La rete ferroviaria in particolare testimonia l’immobilismo secolare cui la Sardegna è stata condannata, ridotta com’è ad un solo binario, di cui neppure un metro è elettrificato, con tempi di percorrenza che non superano mai i 50 Km orari.
Ecco, on.le ministro, cosa intendo quando denunzio il pericolo che si potenzi solo l’esistente e non ci si proponga invece di affrontare, con criteri nuovi, coraggiosi e moderni, una politica dei trasporti capace di suscitare tutte le energie produttive e creative presenti nel nostro paese.

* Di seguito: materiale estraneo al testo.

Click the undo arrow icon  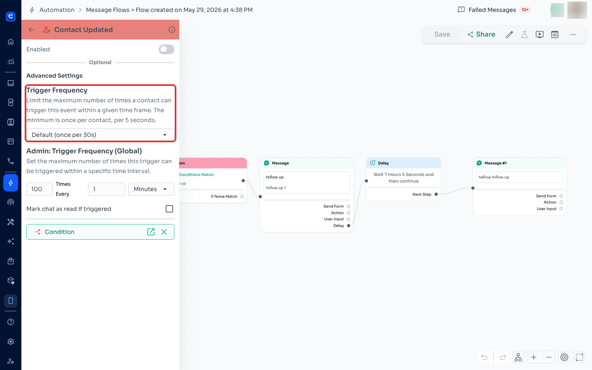484,357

Le contraddizioni della politica fin qui seguita trovano ancora una volta nella Sardegna il suo esempio più clamoroso, il parlamento ed il governo riconoscendo il debito storico del paese verso l’isola dei sardi, ha elaborato un piano di rinascita che prevede lo stanziamento di fondi che, sebbene insufficienti, costituiscono pur sempre uno sforzo significativo della comunità nazionale:  600 miliardi da investire in 12 anni.

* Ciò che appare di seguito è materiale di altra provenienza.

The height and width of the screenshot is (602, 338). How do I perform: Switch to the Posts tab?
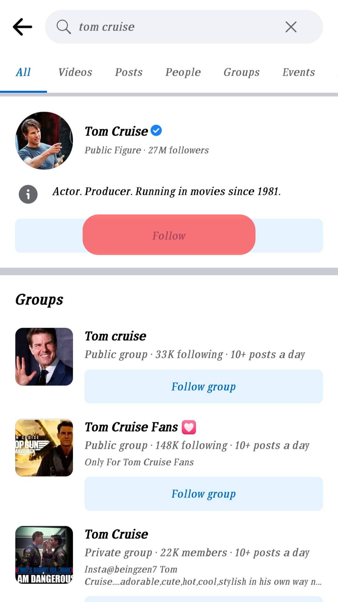click(x=129, y=72)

Ma le diseconomie pagate dalla Sardegna per  effetto della dura penalizzazione ad essa inflitta dalla politica dei trasporti, nello stesso arco di tempo, fra maggiori costi ed effetti disincentivanti degli investimenti produttivi, supera di gran lunga i 1.000 miliardi, con una media annuale superiore ai 100.
Contraddizioni queste di cui la conferenza dovrà farsi carico, proponendo scelte, elaborando orientamenti,
formulando indicazioni che, nel quadro del bilancio del Mezzogiorno, individui nella Sardegna quel momento di incontro e smistamento delle correnti di traffico mediterrane e ed oceaniche, che la sua collocazione geografica baricentrica fra l’EuroPa industrializzata e i paesi in via di sviluppo della vicina Africa, la chiamano a svolgere.
Passeremo così da un’economia assistita ai limiti della sopravvivenza – come dicevo – ormai intollerabile,
rifiutata dalla grande maggioranza dei sardi, ad assolvere ad un ruolo propulsivo e promozionale dello sviluppo nazionale, divenendone un punto di forza e non di debolezza.
Politica dei porti dunque, di collegamenti marittimi, con tariffe che restituiscano ai sardi la parità di diritti con tutti gli altri cittadini dello stato, elettrificazione e rettifica degli antiquati percorsi ferroviari, completamento della rete autostradale, che rompa i millenari silenzi di intere aree territoriali, ove operano e sacrificano popolazioni che hanno dato, in dignità e sacrificio, il loro sostanziale contributo alla crescita economica e civile del paese.